It’s oh so tempting — you’re on holiday, there are bars galore offering tantalizing cocktails and you’ve purchased the drinks package — but if you want to avoid the dreaded hangover (made worse if dehydrated after a day in the sun) and make the most of your cruise (and onshore time) try to remember the old rule about having a water or soda water between drinks. Another downside of alcohol? It’s a major contributing factor to personal safety incidents on cruises.
BOOK INTO THE EXERCISE CLASSES
You’ve toured the ship and eyed off the gym but your best intentions are foiled by that poolside sun lounger just 50 meters (about 162 feet) away every time. Here’s what to do: book yourself into a fitness classes. Once that time is scheduled you are much more likely to actually attend. When someone is championing you, and others are involved, exercise is always more fun. Princess Cruises’ Majestic Princess — sailing in our region right now — offers an array of classes at their Lotus Spa Fitness Centre including pilates, yoga, body sculpt boot camp and TRX suspension training.
HAVE WELL-PREPARED MEDICAL KITS
Cruisers should always be prepared, especially first-timers. Not sure if you might succumb to seasickness should the seas get extra rough? Bring all the necessary precautions just in case. Some swear by ginger lollies, others by acupressure wristbands. Be sure to pack sunscreen, and aloe vera gel for after sun care. Bring antacids for when you’ve had too much rich food, and some painkillers, band aids and if you’re heading to the tropics on a shore excursion, mozzie repellent.
BEYOND THE BUFFET
Well, you don’t need to completely banish the buffet but you can set yourself certain rules in this giant room full of endless tempting all-you-can-eat delights. Embark on any cruise and it’s a given that the buffet will be crowded with excitable cruisers stacking their plate with all the goodies on offer, and let’s not forget the array of dessert options. Yes, it’s included in the price, but also remember that there are many sea days ahead. Keen cruisers will tell you to eat at the main restaurant instead and to try and choose at least one healthy option; most cruise lines make it easy by putting healthy option symbols on each menu. Some cruise lines even have dedicated healthy restaurants such as the complimentary Spa Café on-board Celebrity cruise ships where they serve a whole menu full of better options for breakfast and lunch.

TASK ITEM:
Answer these questions using the cruise health tips:
(a) What is the name of the fitness center on the Majestic Princess?
(b) Which two seasickness remedies does the text mention?
(c) What complimentary restaurant on Celebrity cruise ships serves healthier options, and for which meals?

SOURCE MATERIAL:
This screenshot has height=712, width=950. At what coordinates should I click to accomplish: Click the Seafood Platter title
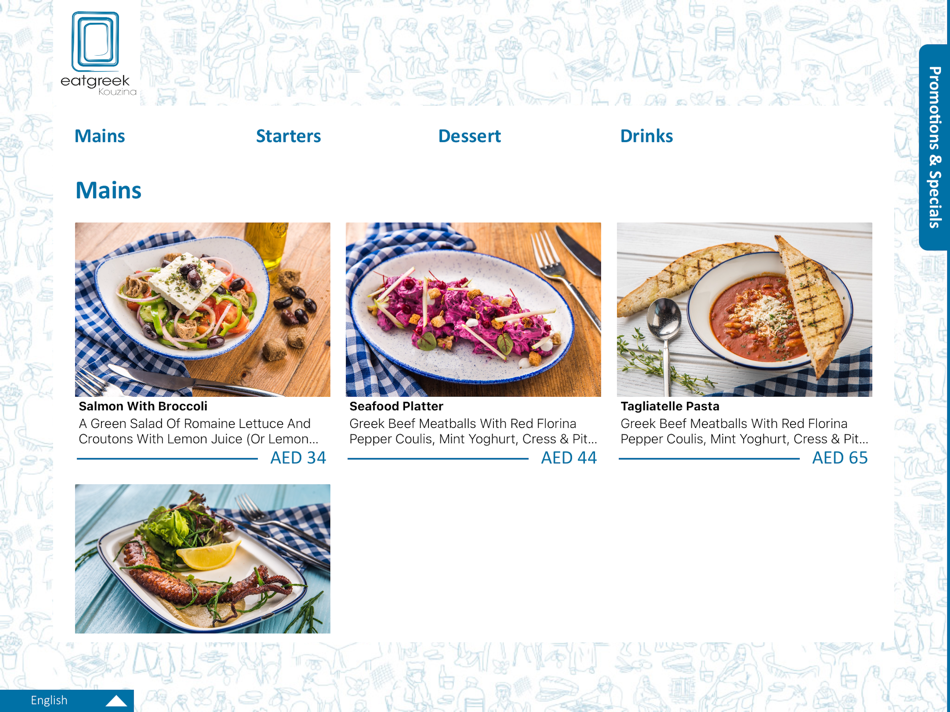[x=396, y=406]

RESULT OF THE TASK:
(a) The Lotus Spa Fitness Centre.
(b) Ginger lollies and acupressure wristbands.
(c) The Spa Café, for breakfast and lunch.